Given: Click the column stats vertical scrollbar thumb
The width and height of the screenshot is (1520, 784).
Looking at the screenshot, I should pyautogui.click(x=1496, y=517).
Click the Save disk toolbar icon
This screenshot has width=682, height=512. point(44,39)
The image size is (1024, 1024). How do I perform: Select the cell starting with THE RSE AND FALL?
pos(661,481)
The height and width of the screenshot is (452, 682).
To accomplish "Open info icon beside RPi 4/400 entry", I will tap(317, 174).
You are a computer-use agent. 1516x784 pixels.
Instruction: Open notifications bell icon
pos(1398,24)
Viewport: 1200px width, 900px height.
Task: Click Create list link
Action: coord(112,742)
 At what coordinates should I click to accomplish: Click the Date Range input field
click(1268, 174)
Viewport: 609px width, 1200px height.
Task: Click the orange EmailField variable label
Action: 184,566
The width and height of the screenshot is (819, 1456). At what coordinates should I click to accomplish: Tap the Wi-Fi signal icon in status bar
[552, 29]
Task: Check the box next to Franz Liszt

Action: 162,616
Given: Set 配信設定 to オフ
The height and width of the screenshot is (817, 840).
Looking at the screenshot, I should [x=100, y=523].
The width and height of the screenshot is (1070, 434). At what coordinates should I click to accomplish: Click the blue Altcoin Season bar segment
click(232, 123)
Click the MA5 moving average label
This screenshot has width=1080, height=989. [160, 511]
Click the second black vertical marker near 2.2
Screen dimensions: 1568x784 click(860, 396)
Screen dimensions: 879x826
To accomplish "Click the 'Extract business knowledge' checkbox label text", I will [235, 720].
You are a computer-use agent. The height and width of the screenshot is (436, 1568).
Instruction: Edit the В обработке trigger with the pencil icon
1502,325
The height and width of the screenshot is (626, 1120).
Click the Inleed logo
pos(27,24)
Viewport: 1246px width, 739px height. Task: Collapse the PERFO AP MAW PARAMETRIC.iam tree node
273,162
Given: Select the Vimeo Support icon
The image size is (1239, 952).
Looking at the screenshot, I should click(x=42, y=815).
§
#### [How to complete this task]
Each line of the material above should be restated word for word.

#### [Answer section]
Given: Click the column stats vertical scrollbar thumb
The width and height of the screenshot is (1520, 784).
Looking at the screenshot, I should pyautogui.click(x=1496, y=517).
Click the Save disk toolbar icon
This screenshot has width=682, height=512. point(44,39)
The image size is (1024, 1024). How do I perform: Select the cell starting with THE RSE AND FALL?
pos(661,481)
The height and width of the screenshot is (452, 682).
To accomplish "Open info icon beside RPi 4/400 entry", I will tap(317, 174).
You are a computer-use agent. 1516x784 pixels.
Instruction: Open notifications bell icon
pos(1398,24)
Viewport: 1200px width, 900px height.
Task: Click Create list link
Action: coord(112,742)
 At what coordinates should I click to accomplish: Click the Date Range input field
click(1268, 174)
Viewport: 609px width, 1200px height.
Task: Click the orange EmailField variable label
Action: 184,566
The width and height of the screenshot is (819, 1456). At what coordinates should I click to accomplish: Tap the Wi-Fi signal icon in status bar
[552, 29]
Task: Check the box next to Franz Liszt

Action: 162,616
Given: Set 配信設定 to オフ
The height and width of the screenshot is (817, 840).
Looking at the screenshot, I should [x=100, y=523].
The width and height of the screenshot is (1070, 434). At what coordinates should I click to accomplish: Click the blue Altcoin Season bar segment
click(232, 123)
Click the MA5 moving average label
This screenshot has width=1080, height=989. [160, 511]
Click the second black vertical marker near 2.2
Screen dimensions: 1568x784 click(860, 396)
Screen dimensions: 879x826
To accomplish "Click the 'Extract business knowledge' checkbox label text", I will [235, 720].
You are a computer-use agent. The height and width of the screenshot is (436, 1568).
Instruction: Edit the В обработке trigger with the pencil icon
1502,325
The height and width of the screenshot is (626, 1120).
Click the Inleed logo
pos(27,24)
Viewport: 1246px width, 739px height. Task: Collapse the PERFO AP MAW PARAMETRIC.iam tree node
273,162
Given: Select the Vimeo Support icon
The image size is (1239, 952).
Looking at the screenshot, I should click(x=42, y=815).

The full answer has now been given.